EXERCISE MATERIALS START

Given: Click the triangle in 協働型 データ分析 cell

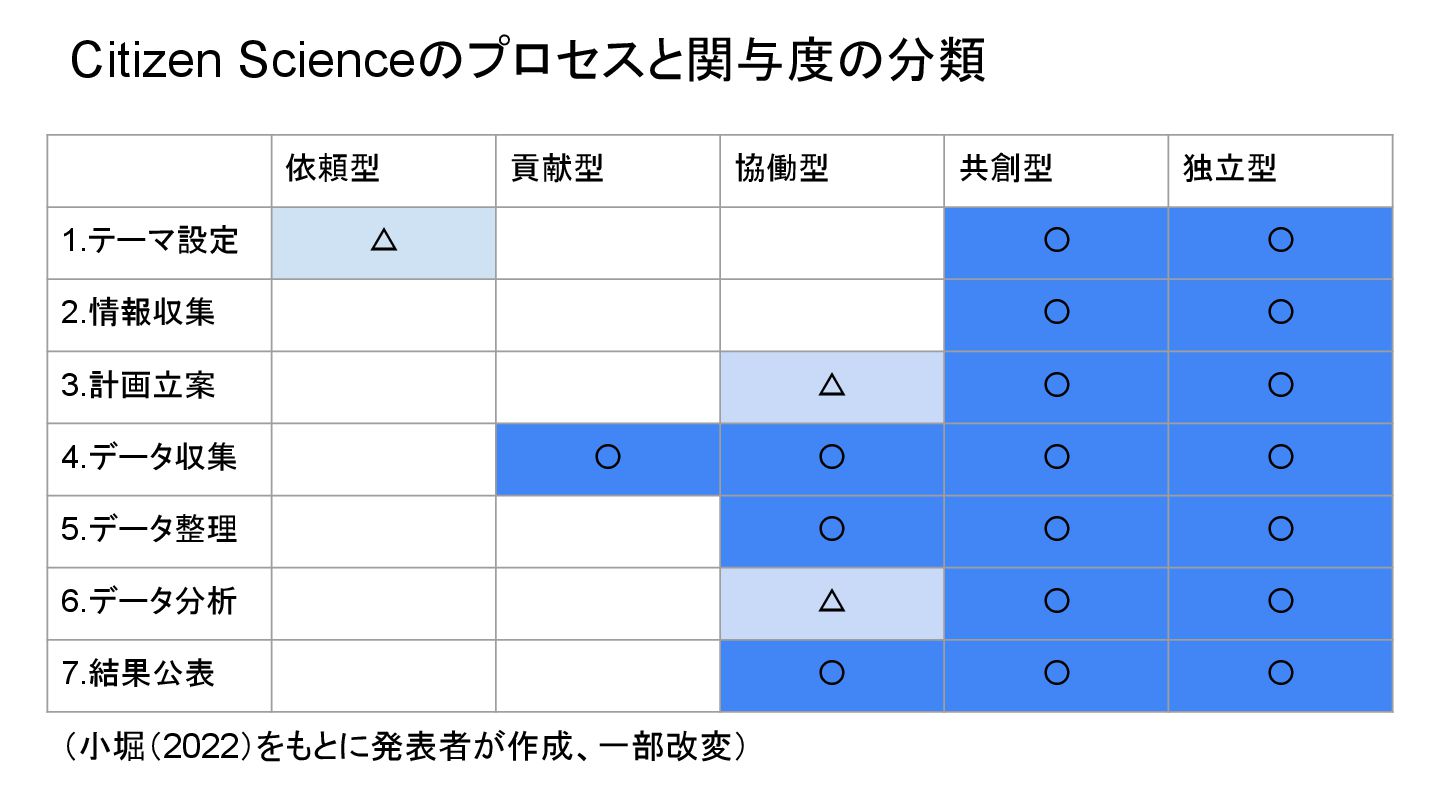Looking at the screenshot, I should [832, 600].
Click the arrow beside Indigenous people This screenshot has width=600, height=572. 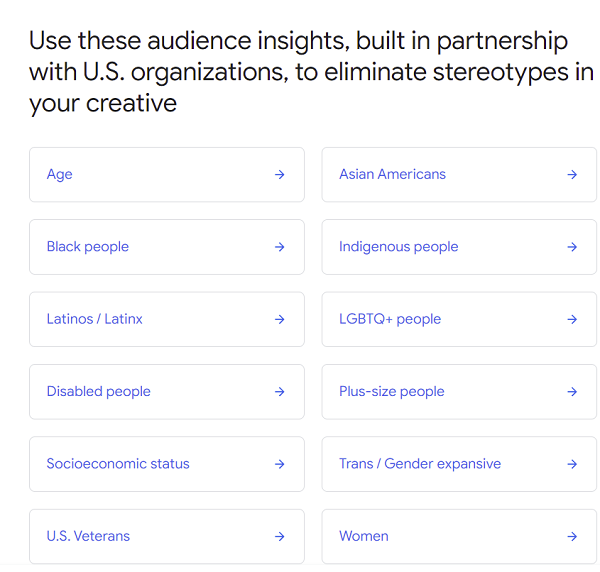click(x=572, y=247)
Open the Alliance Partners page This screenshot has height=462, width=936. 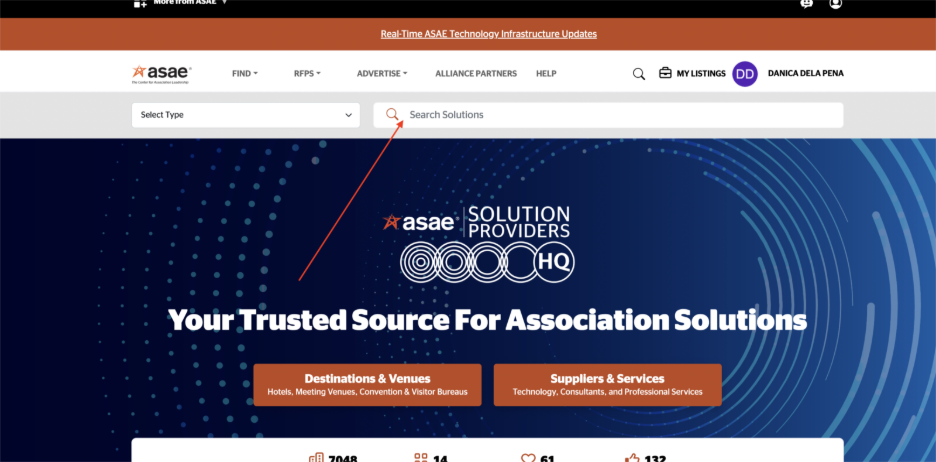click(x=476, y=74)
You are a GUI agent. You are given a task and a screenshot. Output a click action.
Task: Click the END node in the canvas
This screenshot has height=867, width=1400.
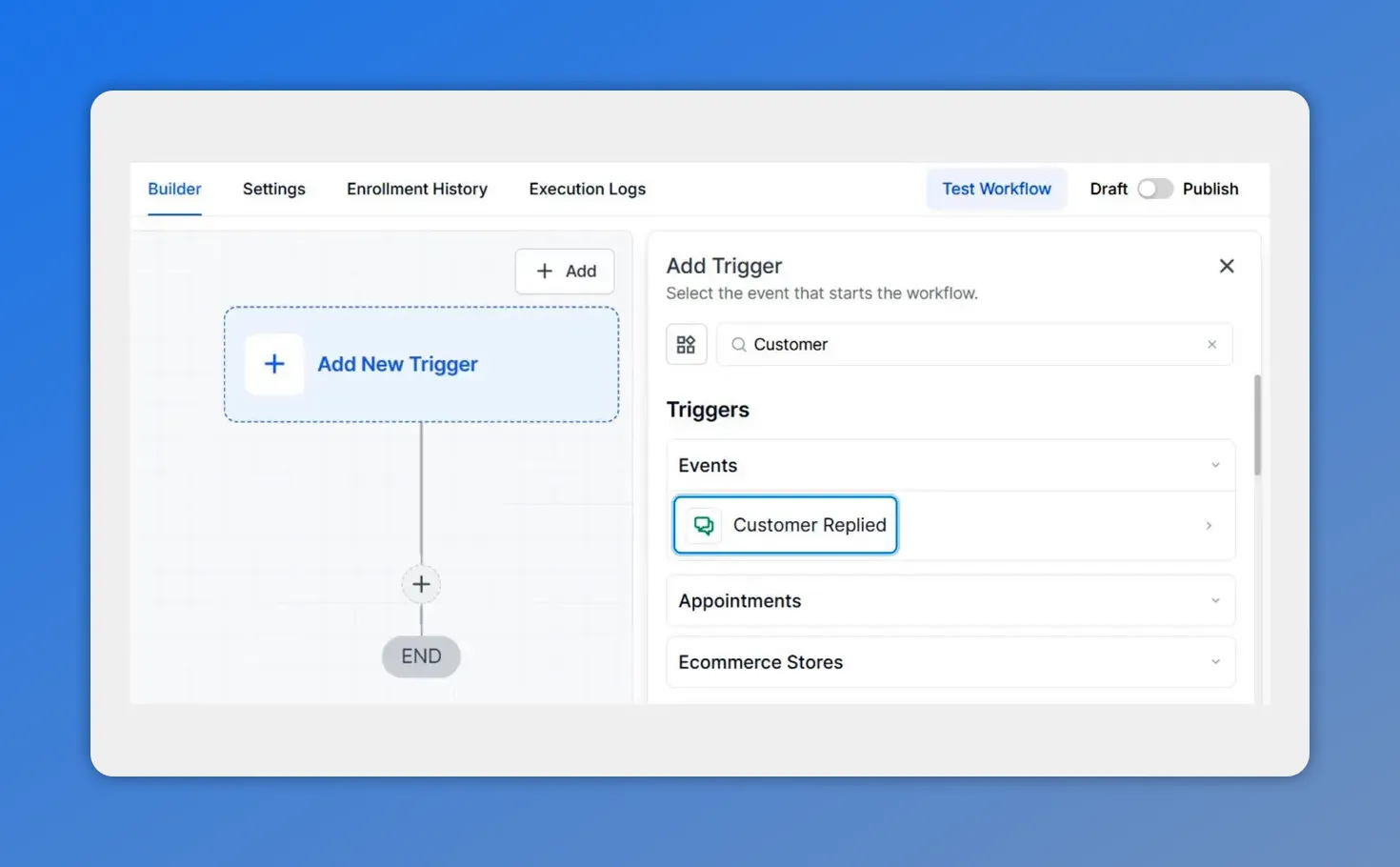tap(421, 656)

EXERCISE MATERIALS END

_WHAT YOU WILL DO_:
Every line from the one with "You are a GUI" through the last line of the data must be copied exactly. Leave the pictures out.

_TASK RESPONSE_:
You are a GUI agent. You are given a task and a screenshot. Output a click action.
Task: Click the END node in the canvas
This screenshot has height=867, width=1400.
tap(421, 656)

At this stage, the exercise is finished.